A violenta ação gerou a reação dos movimentos de moradia do centro e de entidades da sociedade civil, que prontamente se organizaram para apontar as ilegalidades do processo.

“Acontece que todas essas quadras são demarcadas como ‘ZEIS 3’, Zona Especial de Interesse Social; ‘3’ porque está numa área consolidada da cidade. Não é uma região de preservação ambiental, de manancial, nem de favela. É uma região no centro. E, segundo o Plano Diretor, qualquer intervenção numa ‘ZEIS 3’ precisa ser discutida e aprovada por um Conselho Gestor, que por sua vez precisa ser eleito de forma paritária: ou seja, metade é do poder público, metade é de representantes da sociedade civil”, destaca Renato.

A partir disso, conta Renato, Defensoria Pública e Ministério Público intercederam para paralisar as ações de demolição e determinar a instalação do Conselho Gestor. “Foram eleitos representantes dos moradores, comerciantes e proprietários, mas também integrantes de movimentos de moradia e pesquisadores, como eu”.

Projeto alternativo

Em paralelo à instalação do Conselho Gestor das quadras 37 e 38, também foi criado, em 2017, o Fórum Aberto Mundaréu da Luz, frente de reação às ações violentas e autoritárias do poder público na região. O objetivo do Fórum, de acordo com o próprio site, é propor alternativas a partir do diálogo com os moradores e comerciantes, garantindo mais qualidade de vida à população. O Fórum é formado por instituições, grupos de pesquisa, coletivos e população que vive na região da Luz e entorno.

Também membro do Fórum, Renato Santos destaca que foi apresentado à Prefeitura um projeto alternativo para a Cracolândia, ‘o Campos Elíseos Vivo’, “sem remoção e demolição”, mas que a gestão municipal ignorou a proposta.
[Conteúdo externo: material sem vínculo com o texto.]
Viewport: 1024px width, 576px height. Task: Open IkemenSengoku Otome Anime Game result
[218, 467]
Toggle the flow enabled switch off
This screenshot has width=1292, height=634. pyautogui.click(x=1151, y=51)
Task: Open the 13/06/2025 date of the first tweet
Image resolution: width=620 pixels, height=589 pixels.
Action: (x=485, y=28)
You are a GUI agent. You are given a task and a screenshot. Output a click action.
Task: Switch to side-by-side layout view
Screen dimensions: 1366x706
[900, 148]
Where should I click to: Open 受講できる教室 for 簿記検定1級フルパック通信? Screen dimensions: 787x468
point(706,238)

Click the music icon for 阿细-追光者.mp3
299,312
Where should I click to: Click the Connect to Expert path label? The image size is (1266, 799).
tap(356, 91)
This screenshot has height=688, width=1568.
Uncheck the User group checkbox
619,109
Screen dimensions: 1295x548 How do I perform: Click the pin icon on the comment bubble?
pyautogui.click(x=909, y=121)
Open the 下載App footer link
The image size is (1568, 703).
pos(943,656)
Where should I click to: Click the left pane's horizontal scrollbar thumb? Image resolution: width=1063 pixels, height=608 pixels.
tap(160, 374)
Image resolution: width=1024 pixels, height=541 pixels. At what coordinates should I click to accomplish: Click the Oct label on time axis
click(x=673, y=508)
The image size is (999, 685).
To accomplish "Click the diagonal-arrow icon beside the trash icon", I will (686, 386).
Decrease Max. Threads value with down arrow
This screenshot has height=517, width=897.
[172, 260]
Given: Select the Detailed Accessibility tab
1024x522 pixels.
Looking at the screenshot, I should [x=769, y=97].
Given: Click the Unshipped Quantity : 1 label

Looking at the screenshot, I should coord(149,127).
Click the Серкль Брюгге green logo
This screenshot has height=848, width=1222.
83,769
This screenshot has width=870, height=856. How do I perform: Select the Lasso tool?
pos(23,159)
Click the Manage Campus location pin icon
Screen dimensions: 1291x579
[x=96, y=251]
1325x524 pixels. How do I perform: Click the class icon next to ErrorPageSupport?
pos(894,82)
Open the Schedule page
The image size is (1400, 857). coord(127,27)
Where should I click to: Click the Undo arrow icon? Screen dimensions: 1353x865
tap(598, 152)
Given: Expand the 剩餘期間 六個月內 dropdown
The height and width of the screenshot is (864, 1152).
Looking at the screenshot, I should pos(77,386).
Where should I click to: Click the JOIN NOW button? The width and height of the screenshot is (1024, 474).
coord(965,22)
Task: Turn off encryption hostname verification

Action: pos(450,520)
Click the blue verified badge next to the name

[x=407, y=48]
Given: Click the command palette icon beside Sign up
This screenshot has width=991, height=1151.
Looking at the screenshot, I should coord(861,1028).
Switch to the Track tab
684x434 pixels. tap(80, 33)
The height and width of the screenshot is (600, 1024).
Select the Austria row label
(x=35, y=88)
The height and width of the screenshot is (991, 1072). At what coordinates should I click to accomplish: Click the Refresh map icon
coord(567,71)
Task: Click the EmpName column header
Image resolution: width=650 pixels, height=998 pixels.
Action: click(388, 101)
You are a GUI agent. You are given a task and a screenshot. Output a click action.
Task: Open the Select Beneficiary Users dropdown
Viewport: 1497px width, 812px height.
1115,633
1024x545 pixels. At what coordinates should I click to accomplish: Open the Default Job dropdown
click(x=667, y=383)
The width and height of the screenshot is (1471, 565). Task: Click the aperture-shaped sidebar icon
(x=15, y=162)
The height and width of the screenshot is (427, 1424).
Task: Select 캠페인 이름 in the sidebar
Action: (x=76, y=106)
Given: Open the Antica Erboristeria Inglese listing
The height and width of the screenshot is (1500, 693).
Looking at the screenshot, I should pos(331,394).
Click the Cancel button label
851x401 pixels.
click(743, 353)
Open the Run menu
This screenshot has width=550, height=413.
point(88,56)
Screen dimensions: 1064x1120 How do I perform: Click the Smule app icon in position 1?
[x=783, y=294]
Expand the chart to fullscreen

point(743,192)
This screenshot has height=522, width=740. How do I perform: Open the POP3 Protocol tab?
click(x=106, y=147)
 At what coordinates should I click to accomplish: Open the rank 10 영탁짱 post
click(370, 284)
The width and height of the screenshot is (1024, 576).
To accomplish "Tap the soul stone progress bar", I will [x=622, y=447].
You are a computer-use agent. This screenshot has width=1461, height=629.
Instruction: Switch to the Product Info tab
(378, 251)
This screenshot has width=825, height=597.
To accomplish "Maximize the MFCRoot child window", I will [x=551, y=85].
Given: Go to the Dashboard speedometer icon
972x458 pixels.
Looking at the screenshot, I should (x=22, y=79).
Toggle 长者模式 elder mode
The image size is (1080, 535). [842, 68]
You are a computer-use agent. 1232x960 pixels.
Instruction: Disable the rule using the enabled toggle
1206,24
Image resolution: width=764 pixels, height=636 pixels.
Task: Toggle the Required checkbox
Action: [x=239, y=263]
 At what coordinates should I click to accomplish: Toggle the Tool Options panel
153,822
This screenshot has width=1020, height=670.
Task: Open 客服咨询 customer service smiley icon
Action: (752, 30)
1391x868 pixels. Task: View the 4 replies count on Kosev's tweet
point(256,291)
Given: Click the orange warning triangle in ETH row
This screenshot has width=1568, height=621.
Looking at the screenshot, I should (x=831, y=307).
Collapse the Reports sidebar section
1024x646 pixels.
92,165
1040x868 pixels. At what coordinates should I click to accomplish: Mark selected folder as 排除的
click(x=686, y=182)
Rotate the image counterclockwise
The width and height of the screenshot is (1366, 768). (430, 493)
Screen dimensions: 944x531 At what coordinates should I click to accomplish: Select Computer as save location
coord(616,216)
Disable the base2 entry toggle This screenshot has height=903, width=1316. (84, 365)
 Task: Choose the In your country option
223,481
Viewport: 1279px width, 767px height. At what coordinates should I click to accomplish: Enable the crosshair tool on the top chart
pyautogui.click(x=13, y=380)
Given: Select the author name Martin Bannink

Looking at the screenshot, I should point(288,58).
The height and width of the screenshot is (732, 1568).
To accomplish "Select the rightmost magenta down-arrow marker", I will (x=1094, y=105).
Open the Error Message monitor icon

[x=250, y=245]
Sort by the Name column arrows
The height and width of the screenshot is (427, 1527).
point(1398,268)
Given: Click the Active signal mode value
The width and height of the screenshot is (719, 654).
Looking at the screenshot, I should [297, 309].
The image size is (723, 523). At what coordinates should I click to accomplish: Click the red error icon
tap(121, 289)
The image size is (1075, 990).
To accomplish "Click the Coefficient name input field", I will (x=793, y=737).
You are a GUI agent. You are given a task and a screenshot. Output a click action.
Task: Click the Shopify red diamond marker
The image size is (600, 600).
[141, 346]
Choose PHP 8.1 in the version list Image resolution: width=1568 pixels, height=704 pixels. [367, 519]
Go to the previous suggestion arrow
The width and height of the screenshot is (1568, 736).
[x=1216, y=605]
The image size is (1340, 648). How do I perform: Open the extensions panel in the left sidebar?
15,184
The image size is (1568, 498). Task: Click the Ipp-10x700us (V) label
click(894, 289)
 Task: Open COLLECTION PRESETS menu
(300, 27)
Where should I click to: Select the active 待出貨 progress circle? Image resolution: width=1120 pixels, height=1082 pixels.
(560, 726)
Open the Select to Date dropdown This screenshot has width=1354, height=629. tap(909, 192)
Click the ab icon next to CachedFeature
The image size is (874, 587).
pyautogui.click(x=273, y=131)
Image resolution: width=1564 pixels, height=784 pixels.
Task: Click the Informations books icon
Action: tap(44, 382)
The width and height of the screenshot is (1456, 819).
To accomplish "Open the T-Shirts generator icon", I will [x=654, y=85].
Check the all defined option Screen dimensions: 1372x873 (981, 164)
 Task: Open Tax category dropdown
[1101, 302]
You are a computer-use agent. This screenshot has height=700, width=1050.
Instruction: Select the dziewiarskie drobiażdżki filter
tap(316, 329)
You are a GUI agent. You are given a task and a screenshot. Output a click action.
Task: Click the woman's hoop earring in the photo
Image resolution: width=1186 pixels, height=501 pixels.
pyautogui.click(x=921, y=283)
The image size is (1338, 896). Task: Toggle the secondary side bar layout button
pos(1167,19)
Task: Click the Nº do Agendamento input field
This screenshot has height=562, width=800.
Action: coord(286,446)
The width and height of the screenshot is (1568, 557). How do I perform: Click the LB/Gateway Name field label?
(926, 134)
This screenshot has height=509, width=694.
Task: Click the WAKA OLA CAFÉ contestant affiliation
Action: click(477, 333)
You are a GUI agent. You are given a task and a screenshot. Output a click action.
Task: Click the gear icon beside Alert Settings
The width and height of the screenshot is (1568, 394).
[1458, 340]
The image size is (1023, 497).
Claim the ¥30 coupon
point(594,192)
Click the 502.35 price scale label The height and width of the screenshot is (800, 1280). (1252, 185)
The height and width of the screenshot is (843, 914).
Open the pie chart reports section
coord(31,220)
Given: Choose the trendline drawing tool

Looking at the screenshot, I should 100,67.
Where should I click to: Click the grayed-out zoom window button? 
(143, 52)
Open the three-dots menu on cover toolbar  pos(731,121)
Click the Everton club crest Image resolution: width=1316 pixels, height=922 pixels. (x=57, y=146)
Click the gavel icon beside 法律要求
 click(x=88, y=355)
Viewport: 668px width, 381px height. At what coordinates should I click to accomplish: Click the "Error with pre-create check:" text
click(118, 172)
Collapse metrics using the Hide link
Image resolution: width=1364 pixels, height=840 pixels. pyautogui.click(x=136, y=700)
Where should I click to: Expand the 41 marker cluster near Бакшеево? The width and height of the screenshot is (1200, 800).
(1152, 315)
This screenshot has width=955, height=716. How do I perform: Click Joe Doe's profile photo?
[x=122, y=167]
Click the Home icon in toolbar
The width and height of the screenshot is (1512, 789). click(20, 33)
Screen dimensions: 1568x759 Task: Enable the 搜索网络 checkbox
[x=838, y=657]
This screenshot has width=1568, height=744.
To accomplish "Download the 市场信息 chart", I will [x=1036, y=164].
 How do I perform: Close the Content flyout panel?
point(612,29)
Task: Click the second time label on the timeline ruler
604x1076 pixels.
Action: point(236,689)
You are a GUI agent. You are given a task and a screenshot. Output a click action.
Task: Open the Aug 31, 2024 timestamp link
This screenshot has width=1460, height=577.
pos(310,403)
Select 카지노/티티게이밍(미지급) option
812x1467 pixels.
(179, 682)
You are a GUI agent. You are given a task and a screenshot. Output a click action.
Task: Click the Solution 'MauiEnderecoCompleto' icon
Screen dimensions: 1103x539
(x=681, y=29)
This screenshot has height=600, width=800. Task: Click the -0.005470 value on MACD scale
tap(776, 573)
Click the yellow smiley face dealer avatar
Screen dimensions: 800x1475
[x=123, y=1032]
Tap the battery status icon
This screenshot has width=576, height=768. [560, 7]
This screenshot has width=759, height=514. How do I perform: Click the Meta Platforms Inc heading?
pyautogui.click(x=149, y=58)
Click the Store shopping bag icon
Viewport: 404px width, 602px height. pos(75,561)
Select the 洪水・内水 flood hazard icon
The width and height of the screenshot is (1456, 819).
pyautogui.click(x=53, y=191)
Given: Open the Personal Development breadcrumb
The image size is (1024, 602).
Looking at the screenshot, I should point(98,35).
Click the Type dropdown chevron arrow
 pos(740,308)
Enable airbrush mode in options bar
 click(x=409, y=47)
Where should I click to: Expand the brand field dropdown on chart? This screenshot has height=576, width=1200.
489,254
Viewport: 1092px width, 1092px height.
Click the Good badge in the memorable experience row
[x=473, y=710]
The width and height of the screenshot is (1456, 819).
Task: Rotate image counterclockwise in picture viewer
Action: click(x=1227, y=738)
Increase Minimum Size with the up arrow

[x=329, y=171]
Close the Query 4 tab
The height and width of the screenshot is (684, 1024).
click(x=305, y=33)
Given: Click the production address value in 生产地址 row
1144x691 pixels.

De acordo com o site do Fórum Aberto Mundaréu da Luz, o projeto foi elaborado por instituições e profissionais das mais variadas áreas, como urbanismo, saúde, direito, cultura e serviço social. Resultado de uma série de debates realizados junto com a população, o ‘Campos Elíseos Vivo’ sugere a construção de 3.500 unidades habitacionais ou comerciais, utilizando apenas imóveis vazios e subutilizados do bairro, sem a necessidade de demolição de prédios históricos ou de remoção da população local.